= Jubilee Christian Church =

Church buildings in Massachusetts, United States of America

Jubilee Christian Church International is a Christian church located in Boston, Massachusetts and Stoughton, Massachusetts. With a congregation of over 6,800, it is, according to the Boston Globe, the largest Protestant church in Eastern Massachusetts. The church operates New England's largest Christian bookstore, and hosts an annual gospel concert which draws some of the biggest names in gospel music.

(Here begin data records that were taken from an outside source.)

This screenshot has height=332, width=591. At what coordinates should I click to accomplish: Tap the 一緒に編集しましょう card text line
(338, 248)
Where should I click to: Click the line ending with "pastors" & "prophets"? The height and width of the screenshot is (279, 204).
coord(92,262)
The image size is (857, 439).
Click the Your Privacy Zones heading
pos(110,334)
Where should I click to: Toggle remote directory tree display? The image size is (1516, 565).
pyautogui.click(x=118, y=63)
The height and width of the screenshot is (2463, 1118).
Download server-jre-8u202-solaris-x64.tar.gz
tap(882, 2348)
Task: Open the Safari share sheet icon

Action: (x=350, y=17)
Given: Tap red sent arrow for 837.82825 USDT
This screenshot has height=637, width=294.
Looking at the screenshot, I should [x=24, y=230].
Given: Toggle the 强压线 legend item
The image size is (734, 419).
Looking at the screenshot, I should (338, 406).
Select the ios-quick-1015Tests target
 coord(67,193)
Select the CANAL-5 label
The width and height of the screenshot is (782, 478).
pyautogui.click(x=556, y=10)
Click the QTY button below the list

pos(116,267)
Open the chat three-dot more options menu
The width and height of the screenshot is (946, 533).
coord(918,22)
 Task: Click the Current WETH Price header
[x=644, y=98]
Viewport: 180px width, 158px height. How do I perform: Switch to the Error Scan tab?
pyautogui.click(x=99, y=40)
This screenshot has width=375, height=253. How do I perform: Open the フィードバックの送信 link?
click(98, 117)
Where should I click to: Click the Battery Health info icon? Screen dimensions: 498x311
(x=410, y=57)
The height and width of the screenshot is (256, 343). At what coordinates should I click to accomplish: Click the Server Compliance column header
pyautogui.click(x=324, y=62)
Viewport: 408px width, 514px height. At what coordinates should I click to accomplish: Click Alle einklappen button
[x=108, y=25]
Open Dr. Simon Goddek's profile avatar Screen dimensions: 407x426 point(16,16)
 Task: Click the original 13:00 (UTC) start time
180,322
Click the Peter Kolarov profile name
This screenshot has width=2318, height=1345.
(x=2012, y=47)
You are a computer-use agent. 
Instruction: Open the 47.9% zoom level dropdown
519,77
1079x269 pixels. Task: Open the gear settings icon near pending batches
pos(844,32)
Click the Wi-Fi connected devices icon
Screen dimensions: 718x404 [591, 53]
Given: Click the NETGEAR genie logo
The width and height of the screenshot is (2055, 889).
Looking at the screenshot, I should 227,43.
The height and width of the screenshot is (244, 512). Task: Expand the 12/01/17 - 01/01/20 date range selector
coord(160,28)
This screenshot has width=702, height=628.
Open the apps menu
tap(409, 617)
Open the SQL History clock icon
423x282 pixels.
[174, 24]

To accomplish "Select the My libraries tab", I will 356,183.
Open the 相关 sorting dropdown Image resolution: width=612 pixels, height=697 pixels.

According to the church's website, the teachings of the church ministry follow the fundamental truths of Christian orthodoxy. The church does not appear to be affiliated with a particular Christian denomination, though a Boston Herald article about the church describes it as Pentecostal. The church is part of the Church of God (Anderson, IN) reformation movement.

==Controversy==
An editorial in the Boston Herald criticized the pastor for crossing the church/state line by telling the congregation how they should vote in the 2006 gubernatorial election

A $9.2 million office building that the church built in Dudley Square has been hailed as revitalization by some and decried as gentrification by others

==History==
- 1982 New Covenant Christian Church founded by Rev. Gideon A. Thompson
- 1999 Rev. Thompson consecrated to the office of Bishop
- 2004 Name formally changed to Jubilee Christian Church, International.
- 2006 Jubilee Christian Church expands to the suburbs by buying the former Catholic Parish in Stoughton
- 2014 Pastor Matthew K. Thompson succeeds his father, Bishop Gideon Thompson as senior pastor.